Frequently Asked Questions

What is glassmorphism in UI design?
Glassmorphism is a design style characterized by translucent frosted-glass panels layered over colorful or blurred backgrounds. It uses backdrop-filter blur, rgba transparency, and subtle borders to simulate glass material — a trend popularized by Apple in macOS Big Sur and iOS 14.
Why do I need both backdrop-filter and -webkit-backdrop-filter?
Safari requires the -webkit-backdrop-filter prefix to apply the blur effect. Without it, Safari users see the element without any blur — just the semi-transparent background color. Both declarations must be present to support Chrome/Firefox and Safari simultaneously.
Does backdrop-filter work in all browsers?
backdrop-filter is supported in Chrome 76+, Edge 79+, Firefox 103+, and Safari 9+ (with -webkit- prefix). It is not supported in Internet Explorer. Firefox enabled it by default in version 103, making cross-browser support now viable without flags.
How is backdrop-filter different from filter?
filter applies visual effects (blur, brightness, contrast) to the element itself and its children. backdrop-filter applies the same effects to the content rendered behind the element — typically the content the element overlaps. Glass effects require backdrop-filter, not filter.
Why is my glass card opaque instead of transparent?
This happens when the element has a solid background-color set somewhere in the cascade overriding your rgba value, or when the rgba alpha is too high.

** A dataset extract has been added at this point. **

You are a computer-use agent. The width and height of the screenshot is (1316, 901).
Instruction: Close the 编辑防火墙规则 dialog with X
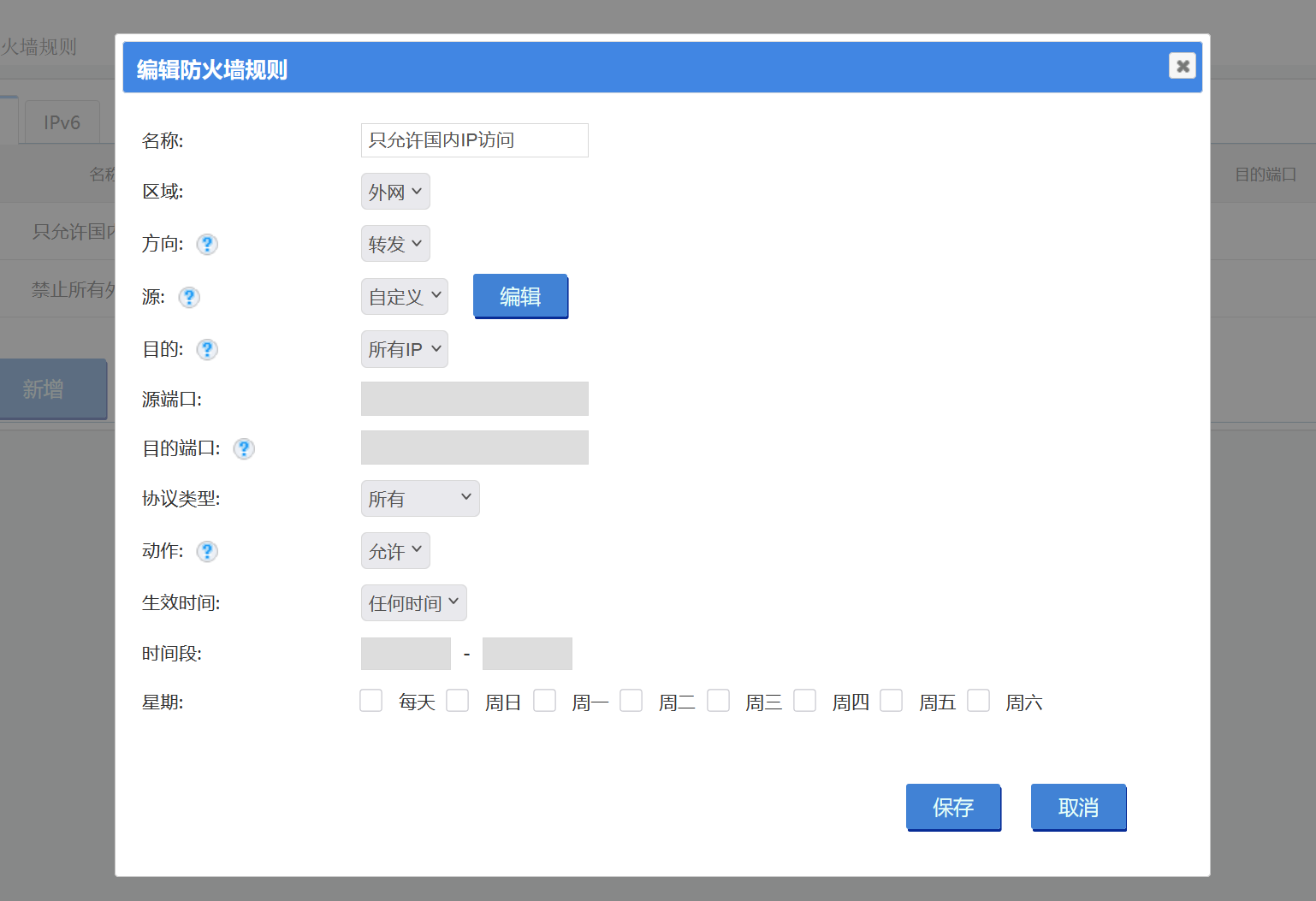point(1182,66)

Check that background is set to rgba() (not a hex or named color) and that no inherited styles are replacing it.
Does glassmorphism hurt accessibility or contrast?
Glass UI typically has low text-to-background contrast because the background changes with the underlying content. Always check WCAG 2.1 contrast ratios against the lightest and darkest possible backdrops. Consider adding a fallback background color for high-contrast mode users.
Can I combine backdrop-filter with border-radius?
Yes. border-radius and backdrop-filter work together cleanly in all supporting browsers. The blurred backdrop clips to the rounded corners of the element, producing the characteristic rounded frosted card. overflow: hidden is not required but can help with child content.
Why does the blur disappear when I add overflow:hidden?
In some browser versions, overflow: hidden on a backdrop-filter element creates a new stacking context that interferes with the filter compositing. Use clip-path as an alternative when you need to clip children, or apply overflow: hidden only to a child wrapper, not the glass element itself.

Explore the category

Glossary

Glassmorphism
A UI design aesthetic using frosted semi-transparent panels with backdrop blur, subtle rgba borders, and translucent fills to simulate layered glass surfaces.
Backdrop Filter
A CSS property that applies filter effects (blur, brightness, saturate, etc.) to the rendered content behind an element, creating frosted glass, light leaks, and similar effects.
Translucency
The optical property of allowing light to pass through with diffusion. In CSS, achieved with rgba background colors where the alpha channel is less than 1.
Frosted Glass
A glassmorphism variant where backdrop-filter blur is high enough to obscure details of the background while preserving color, mimicking the appearance of sandblasted or frosted glass.
Saturation
The intensity of color in an image or backdrop. backdrop-filter: saturate() amplifies or reduces hue intensity in the blurred backdrop content without affecting the element's own colors.
Vendor Prefix
A browser-specific CSS property prefix (-webkit-, -moz-, -ms-) required for experimental or partially-implemented features. -webkit-backdrop-filter is still needed for full Safari support.